# Problem to solve
Under this line are the records; write out word for word the part that begins at the line containing "This screenshot has width=1344, height=896." and ends at the line containing "The height and width of the screenshot is (750, 1000).", and no more.

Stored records

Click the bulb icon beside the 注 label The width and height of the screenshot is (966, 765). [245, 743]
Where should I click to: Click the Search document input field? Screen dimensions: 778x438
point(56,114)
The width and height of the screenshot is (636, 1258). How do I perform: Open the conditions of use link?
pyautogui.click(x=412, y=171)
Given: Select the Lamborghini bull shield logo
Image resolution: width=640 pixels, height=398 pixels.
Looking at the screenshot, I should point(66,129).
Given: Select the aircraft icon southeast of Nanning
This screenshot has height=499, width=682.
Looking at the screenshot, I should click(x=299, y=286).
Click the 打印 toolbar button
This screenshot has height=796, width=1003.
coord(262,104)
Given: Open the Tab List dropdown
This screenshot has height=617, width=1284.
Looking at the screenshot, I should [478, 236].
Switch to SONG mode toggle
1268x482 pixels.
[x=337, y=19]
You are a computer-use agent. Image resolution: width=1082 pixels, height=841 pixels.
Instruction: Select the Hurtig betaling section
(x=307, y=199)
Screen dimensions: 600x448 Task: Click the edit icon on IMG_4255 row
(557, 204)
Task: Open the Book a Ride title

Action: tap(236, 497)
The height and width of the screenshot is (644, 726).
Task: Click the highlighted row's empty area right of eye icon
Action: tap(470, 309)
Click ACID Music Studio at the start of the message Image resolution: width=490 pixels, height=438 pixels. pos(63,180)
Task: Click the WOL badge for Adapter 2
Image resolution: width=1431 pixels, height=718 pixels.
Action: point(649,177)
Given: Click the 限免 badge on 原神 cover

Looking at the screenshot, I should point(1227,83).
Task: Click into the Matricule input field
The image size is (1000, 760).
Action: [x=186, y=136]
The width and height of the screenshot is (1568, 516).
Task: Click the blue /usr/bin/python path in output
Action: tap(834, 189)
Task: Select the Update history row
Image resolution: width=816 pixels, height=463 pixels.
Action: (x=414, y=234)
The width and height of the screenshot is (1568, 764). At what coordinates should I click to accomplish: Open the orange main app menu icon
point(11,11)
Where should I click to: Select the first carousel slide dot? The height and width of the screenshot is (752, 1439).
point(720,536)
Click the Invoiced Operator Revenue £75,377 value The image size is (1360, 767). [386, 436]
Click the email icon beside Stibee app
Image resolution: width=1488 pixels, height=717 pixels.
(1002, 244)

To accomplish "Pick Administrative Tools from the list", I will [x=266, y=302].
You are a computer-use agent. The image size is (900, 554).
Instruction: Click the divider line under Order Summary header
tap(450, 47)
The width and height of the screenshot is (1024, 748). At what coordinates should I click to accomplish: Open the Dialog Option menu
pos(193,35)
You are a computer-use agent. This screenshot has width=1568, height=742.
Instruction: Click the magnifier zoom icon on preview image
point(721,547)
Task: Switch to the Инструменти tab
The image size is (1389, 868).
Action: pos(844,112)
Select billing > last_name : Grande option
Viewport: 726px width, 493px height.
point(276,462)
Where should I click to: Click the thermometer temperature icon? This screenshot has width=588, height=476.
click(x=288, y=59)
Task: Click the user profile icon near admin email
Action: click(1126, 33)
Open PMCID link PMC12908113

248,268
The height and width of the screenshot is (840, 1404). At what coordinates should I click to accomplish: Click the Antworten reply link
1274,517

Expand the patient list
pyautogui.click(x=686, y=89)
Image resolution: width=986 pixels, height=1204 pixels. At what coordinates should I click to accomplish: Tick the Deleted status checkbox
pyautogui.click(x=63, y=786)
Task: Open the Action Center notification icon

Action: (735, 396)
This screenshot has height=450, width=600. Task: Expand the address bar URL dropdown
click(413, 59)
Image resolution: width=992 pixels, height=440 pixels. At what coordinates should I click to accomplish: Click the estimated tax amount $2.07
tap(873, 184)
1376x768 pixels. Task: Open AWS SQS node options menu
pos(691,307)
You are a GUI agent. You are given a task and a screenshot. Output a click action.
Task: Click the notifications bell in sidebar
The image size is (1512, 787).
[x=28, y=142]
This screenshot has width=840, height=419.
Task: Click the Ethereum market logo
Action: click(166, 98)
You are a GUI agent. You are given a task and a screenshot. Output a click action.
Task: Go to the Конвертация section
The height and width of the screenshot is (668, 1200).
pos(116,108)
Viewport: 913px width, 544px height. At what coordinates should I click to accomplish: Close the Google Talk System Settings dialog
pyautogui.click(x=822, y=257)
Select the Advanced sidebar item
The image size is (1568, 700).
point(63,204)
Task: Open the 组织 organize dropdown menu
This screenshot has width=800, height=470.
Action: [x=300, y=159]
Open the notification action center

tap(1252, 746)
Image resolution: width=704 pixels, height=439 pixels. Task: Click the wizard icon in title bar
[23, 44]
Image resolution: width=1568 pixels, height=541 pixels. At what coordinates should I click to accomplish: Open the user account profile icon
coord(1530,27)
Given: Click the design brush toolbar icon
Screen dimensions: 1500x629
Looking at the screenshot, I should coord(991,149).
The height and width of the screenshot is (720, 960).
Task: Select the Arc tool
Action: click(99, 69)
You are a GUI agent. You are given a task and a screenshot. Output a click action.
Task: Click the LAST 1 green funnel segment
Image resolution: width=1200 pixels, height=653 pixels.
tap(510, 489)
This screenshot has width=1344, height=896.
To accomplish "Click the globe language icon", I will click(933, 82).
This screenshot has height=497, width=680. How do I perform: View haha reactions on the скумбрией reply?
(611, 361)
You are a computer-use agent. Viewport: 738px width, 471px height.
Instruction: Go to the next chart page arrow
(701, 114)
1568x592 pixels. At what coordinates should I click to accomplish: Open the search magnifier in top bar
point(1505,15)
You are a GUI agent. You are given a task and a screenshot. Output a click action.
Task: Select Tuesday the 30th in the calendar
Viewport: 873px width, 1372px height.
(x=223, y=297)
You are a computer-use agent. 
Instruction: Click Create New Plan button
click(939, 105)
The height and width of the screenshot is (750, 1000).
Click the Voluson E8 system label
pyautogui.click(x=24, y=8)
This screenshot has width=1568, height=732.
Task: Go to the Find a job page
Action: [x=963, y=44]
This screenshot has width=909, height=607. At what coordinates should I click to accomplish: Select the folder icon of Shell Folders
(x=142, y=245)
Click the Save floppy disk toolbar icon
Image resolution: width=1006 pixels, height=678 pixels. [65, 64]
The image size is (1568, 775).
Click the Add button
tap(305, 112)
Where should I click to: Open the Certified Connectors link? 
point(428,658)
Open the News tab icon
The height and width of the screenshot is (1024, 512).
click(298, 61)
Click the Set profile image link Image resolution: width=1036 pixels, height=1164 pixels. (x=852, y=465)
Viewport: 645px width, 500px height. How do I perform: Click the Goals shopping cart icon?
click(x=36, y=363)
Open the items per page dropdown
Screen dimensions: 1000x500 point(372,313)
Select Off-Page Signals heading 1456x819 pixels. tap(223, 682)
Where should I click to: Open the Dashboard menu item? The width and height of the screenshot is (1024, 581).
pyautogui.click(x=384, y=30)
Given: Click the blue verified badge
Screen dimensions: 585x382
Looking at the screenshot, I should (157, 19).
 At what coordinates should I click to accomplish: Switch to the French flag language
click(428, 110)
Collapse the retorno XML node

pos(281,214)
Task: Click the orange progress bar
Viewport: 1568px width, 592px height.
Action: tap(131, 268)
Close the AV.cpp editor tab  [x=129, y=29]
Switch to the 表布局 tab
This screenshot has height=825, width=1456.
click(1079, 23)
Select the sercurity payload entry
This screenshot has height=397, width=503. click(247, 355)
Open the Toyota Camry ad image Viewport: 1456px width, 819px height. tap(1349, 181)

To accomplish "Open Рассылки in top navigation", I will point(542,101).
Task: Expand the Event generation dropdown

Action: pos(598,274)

# Result of the task
This screenshot has width=1344, height=896.
To accomplish "Click the globe language icon", I will click(933, 82).
This screenshot has height=497, width=680. How do I perform: View haha reactions on the скумбрией reply?
(611, 361)
You are a computer-use agent. Viewport: 738px width, 471px height.
Instruction: Go to the next chart page arrow
(701, 114)
1568x592 pixels. At what coordinates should I click to accomplish: Open the search magnifier in top bar
point(1505,15)
You are a GUI agent. You are given a task and a screenshot. Output a click action.
Task: Select Tuesday the 30th in the calendar
Viewport: 873px width, 1372px height.
(x=223, y=297)
You are a computer-use agent. 
Instruction: Click Create New Plan button
click(939, 105)
The height and width of the screenshot is (750, 1000).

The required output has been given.